Au plus haut sommet de l’État aussi, on s’irrite au sujet de la jeune législation européenne sur l’intelligence artificielle. S’exprimant à Toulouse le 11 décembre à l’occasion d’un point d’étape sur le plan France 2030, Emmanuel Macron a jugé que l’Europe ne se rendait pas service en légiférant trop tôt sur l’IA. « Je pense que ce n’est pas une bonne idée », a-t-il lancé.
Un texte défavorable aux intérêts de l’Europe ?
La crainte du président de la République ? Que le Vieux Continent se mette des obstacles qui finiront par la désavantager dans la compétition internationale — en particulier face aux États-Unis et à la Chine, deux pays dans lesquels les moyens, les avancées et les ambitions sont les plus hauts. « On est tous très loin des Chinois et des Américains », a prévenu le chef de l’État.
La remarque d’Emmanuel Macron survient alors que l’Hexagone voit quelques champions émerger dans le champ de l’intelligence artificielle. Mistral AI d’abord, qui a récemment bouclé une importante levée de fonds et a publié un deuxième modèle de langage. Kyutai ensuite, un laboratoire de recherche poussé entre autres par Xavier Niel, le fondateur d’Iliad (Free).
Plus généralement, la France a un écosystème qui croît et plusieurs noms sont en train de se démarquer. LightOn (conception de grands modèles de langage), Aleia (plateforme fournissant des logiciels en IA), Giskard (plateforme pour évaluer la qualité des algorithmes en IA), mais aussi Dust (utilisation de grands modèles de langage) ou bien Hugging Face (apprentissage automatique).

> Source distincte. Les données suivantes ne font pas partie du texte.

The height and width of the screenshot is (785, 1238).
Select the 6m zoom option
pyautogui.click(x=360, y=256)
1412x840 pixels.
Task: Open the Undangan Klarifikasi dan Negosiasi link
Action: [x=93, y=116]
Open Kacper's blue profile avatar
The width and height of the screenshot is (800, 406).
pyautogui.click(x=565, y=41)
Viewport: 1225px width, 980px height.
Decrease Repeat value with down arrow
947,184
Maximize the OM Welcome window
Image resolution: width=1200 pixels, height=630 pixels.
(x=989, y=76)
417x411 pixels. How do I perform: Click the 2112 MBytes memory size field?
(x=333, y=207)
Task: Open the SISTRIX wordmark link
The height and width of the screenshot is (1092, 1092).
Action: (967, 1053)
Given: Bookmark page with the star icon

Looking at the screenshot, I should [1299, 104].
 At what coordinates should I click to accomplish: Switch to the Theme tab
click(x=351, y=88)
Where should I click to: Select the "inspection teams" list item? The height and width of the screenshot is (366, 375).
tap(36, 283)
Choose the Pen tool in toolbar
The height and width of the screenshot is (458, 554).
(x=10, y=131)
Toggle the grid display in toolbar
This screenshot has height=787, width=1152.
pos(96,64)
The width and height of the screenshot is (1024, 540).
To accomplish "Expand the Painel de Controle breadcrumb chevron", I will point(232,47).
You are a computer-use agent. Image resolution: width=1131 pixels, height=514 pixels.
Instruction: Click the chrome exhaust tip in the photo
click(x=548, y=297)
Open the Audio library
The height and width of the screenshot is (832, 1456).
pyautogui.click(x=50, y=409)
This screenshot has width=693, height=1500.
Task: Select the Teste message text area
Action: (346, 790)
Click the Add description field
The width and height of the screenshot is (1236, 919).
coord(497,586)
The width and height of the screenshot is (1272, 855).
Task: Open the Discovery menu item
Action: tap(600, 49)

« On peut décider de réguler beaucoup plus vite et beaucoup plus fort que nos grands compétiteurs, mais on régulera des choses qu’on ne produira plus ou qu’on n’inventera pas », a-t-il averti. Une « étrange semaine », selon lui, que celle qui a vu Mistral AI innover et lever des fonds, signe du « génie français comme on aime à le voir et à le célébrer », et Bruxelles fixer des limites juridiques.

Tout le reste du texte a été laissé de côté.